Note: Databases don’t restrict the complexity of the SELECT queries used with Union. The data retrieval queries can include JOIN statements, aggregations or subqueries. Often, Union is used to merge results from complex statements. For educational purposes, the examples in this guide will use SELECT queries to focus on how the Union operator behaves.
The following example shows the general syntax of an SQL statement that includes a Union operator:
SELECT column1, column2 FROM table1
UNION
SELECT column1, column2 FROM table2;
This SQL fragment begins with a SELECT statement that returns two columns from table1, followed by the Union operator and a second SELECT statement. The second SELECT query also returns two columns, but from table2. Using the Union keyword, databases take the preceding and following queries, execute them separately, and then join their result sets into one. Both SELECT queries, along with the Union keyword between them, form a single SQL statement. Because of that, the first SELECT query does not end with a semicolon, which appears only after the whole statement.
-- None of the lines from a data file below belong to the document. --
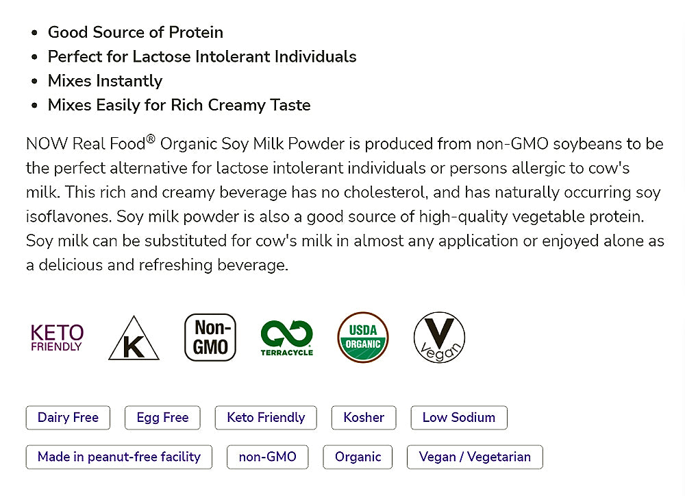Click the NOW Real Food description paragraph
This screenshot has width=685, height=496.
pos(343,204)
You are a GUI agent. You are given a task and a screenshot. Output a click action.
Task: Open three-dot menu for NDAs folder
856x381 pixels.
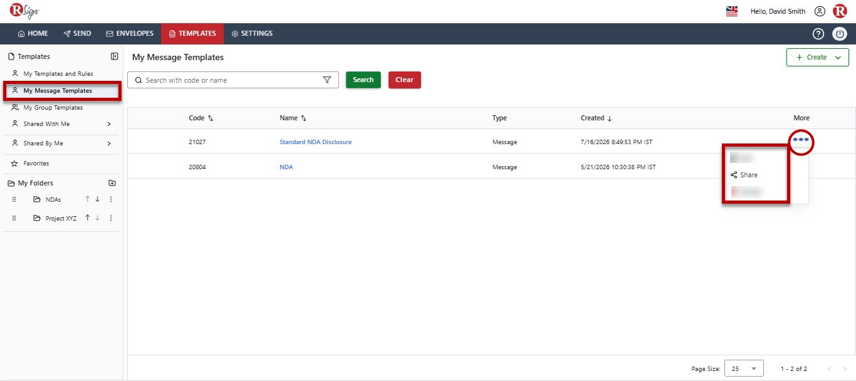click(x=111, y=199)
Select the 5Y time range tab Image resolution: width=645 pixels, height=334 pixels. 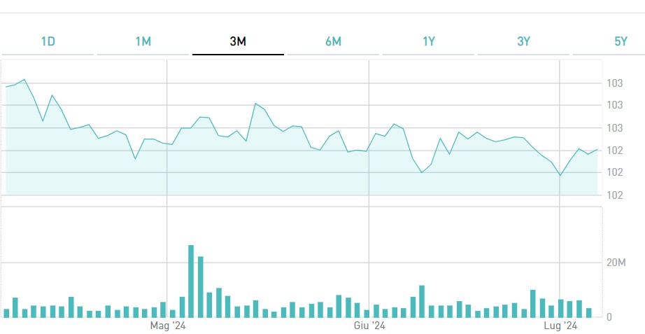pyautogui.click(x=621, y=41)
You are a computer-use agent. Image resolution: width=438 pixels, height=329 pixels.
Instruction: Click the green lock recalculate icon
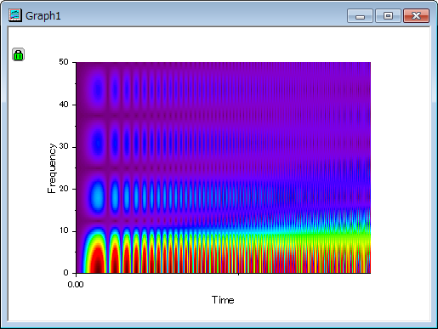19,54
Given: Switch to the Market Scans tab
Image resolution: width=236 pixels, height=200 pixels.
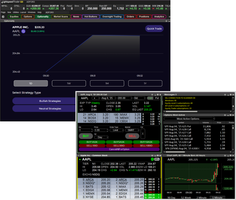Looking at the screenshot, I should click(60, 17).
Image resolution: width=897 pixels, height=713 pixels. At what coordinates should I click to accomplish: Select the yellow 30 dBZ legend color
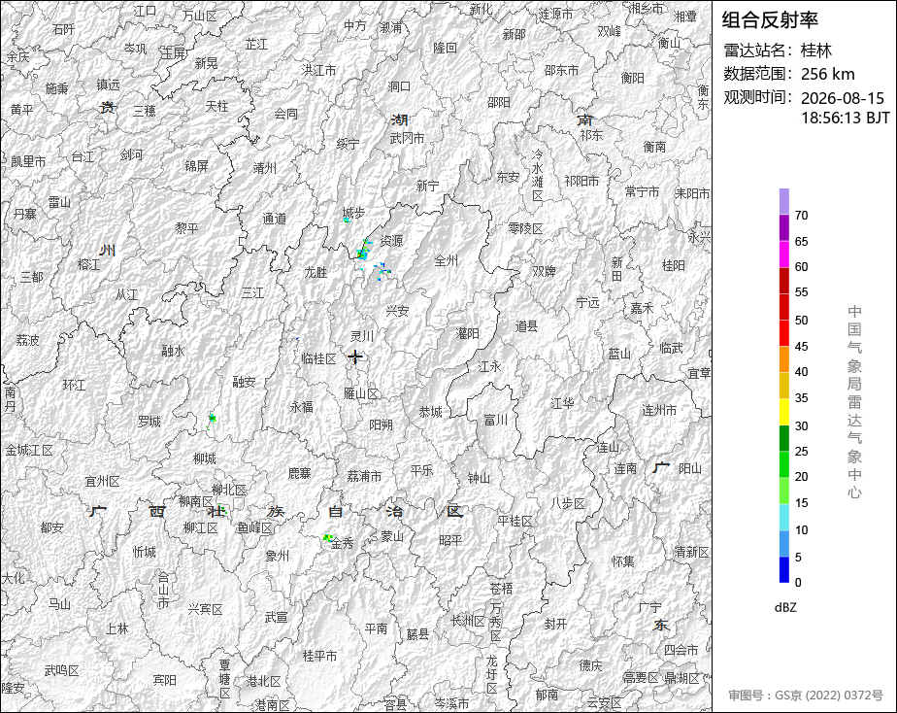pos(783,412)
As an example, assume you want to list all customers who have either purchased or leased a book. The records for purchases are held in the book_purchases
table, whereas leases are stored in the book_leases
table. Run the following query:
SELECT customer_name FROM book_purchases
UNION
SELECT customer_name FROM book_leases;
Here is this query’s result set:
Output
+---------------+
| customer_name |
+---------------+
| sammy |
| bill |
| walt |
| kim |
+---------------+
4 rows in set (0.000 sec)
This output indicates that Sammy, Bill, Walt, and Kim either purchased or leased books at some point in time. To understand how this result set was generated, try executing the two SELECT statements separately: once for the purchases and once for the leases.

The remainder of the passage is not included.